### LISTED RECORDS
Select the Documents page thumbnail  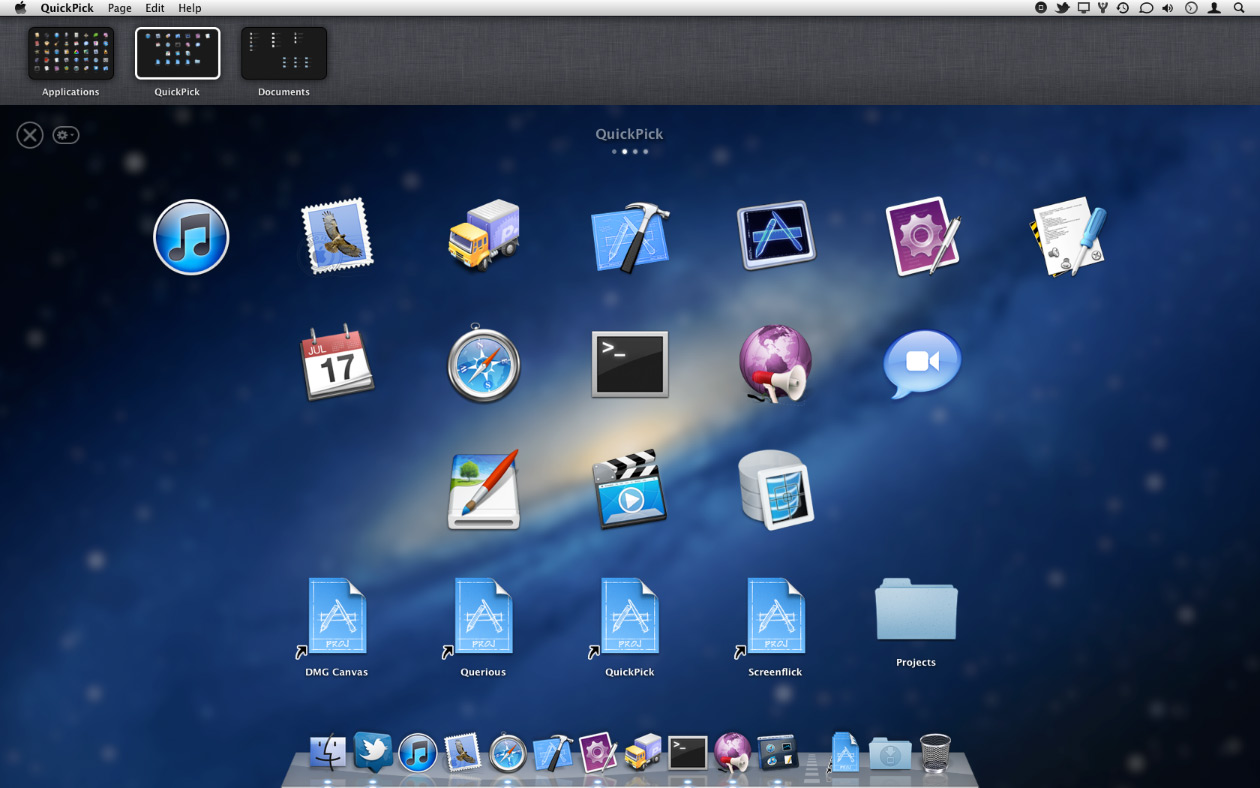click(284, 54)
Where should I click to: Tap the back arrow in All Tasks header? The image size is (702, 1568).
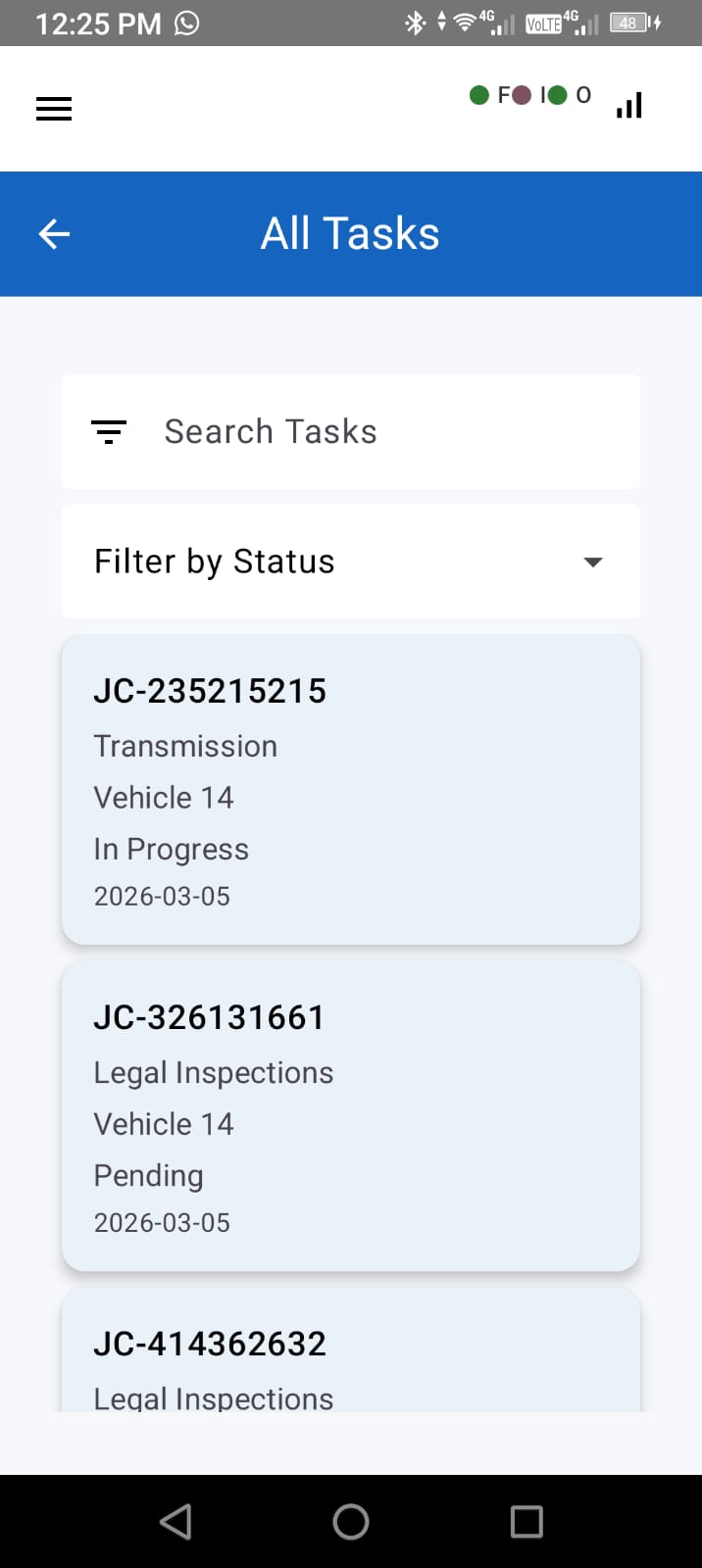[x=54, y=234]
---
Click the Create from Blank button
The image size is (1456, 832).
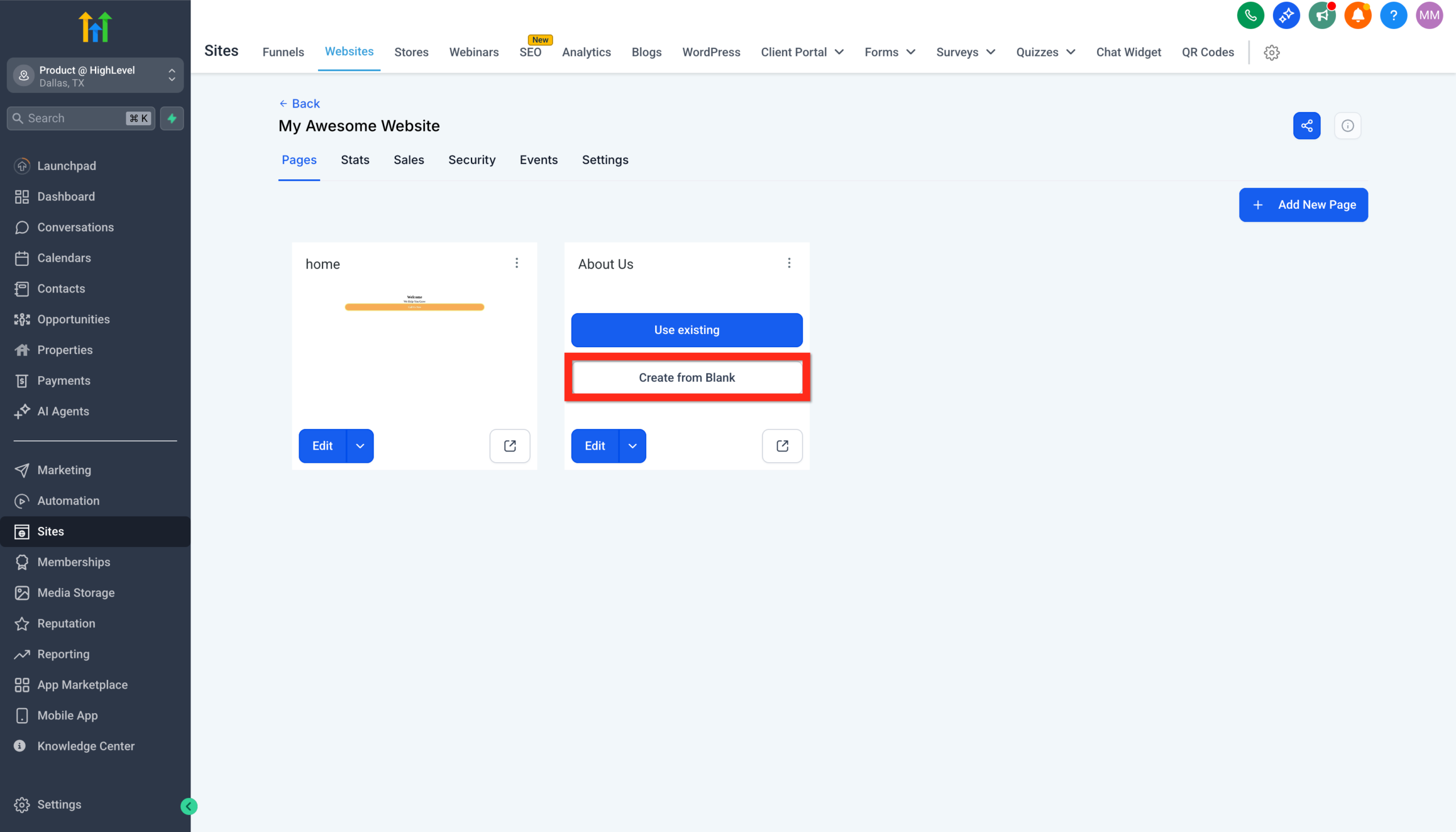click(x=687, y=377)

### PROBLEM
Rewrite the part of the items that opens with the line containing "Click the Create from Blank button" and closes with the line containing "click(x=687, y=377)", replacing "Create from Blank" with "Start from Blank" and leaving everything else unchanged. Leave the pictures out of your answer.

### RESULT OF THIS EXERCISE
Click the Start from Blank button
The image size is (1456, 832).
click(x=687, y=377)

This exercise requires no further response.